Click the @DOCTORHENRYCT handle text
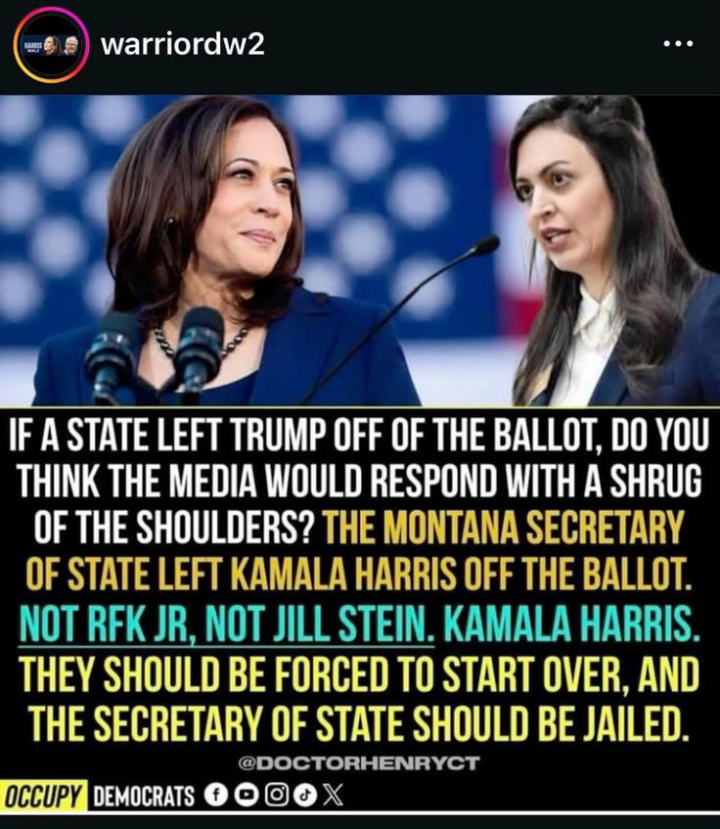This screenshot has height=829, width=720. [360, 762]
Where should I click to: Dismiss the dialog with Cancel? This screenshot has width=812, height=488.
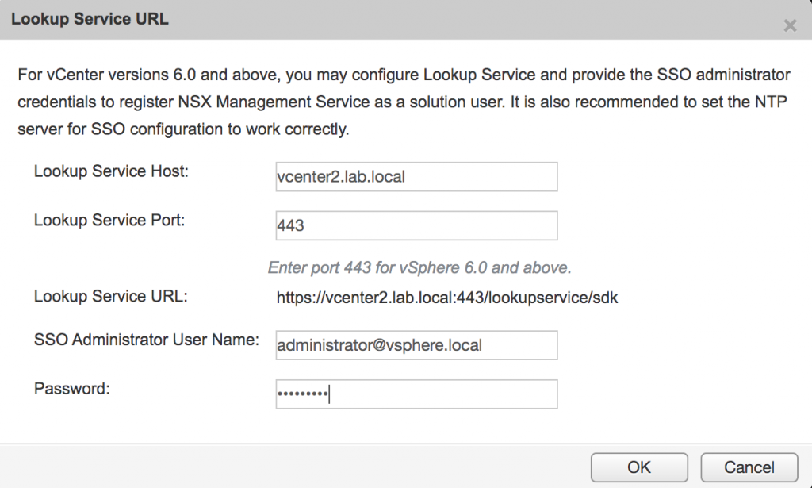coord(749,467)
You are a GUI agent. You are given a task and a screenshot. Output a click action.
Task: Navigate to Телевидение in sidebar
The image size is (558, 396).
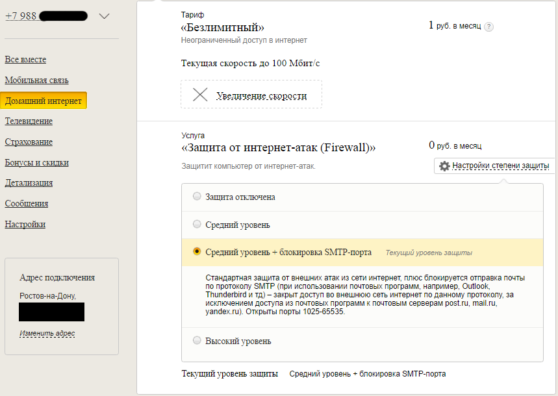29,121
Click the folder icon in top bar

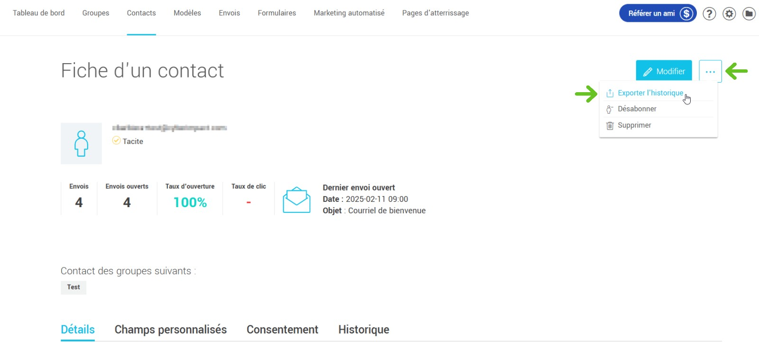pyautogui.click(x=749, y=14)
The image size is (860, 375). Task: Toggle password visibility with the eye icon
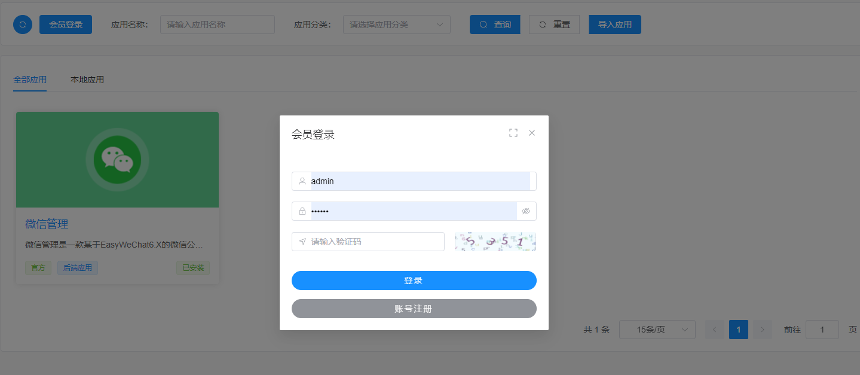point(526,211)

· · · · · · ·

## What you need to do
An exact restatement is expected of the lines from the line containing "You are a GUI" to the end of the data above, pictures excluded.

## Completed exercise
You are a GUI agent. You are given a task and a screenshot. Output a click action.
Task: Navigate to Телевидение in sidebar
The image size is (558, 396).
29,121
Click the folder icon in top bar

pyautogui.click(x=749, y=14)
The image size is (860, 375). Task: Toggle password visibility with the eye icon
point(526,211)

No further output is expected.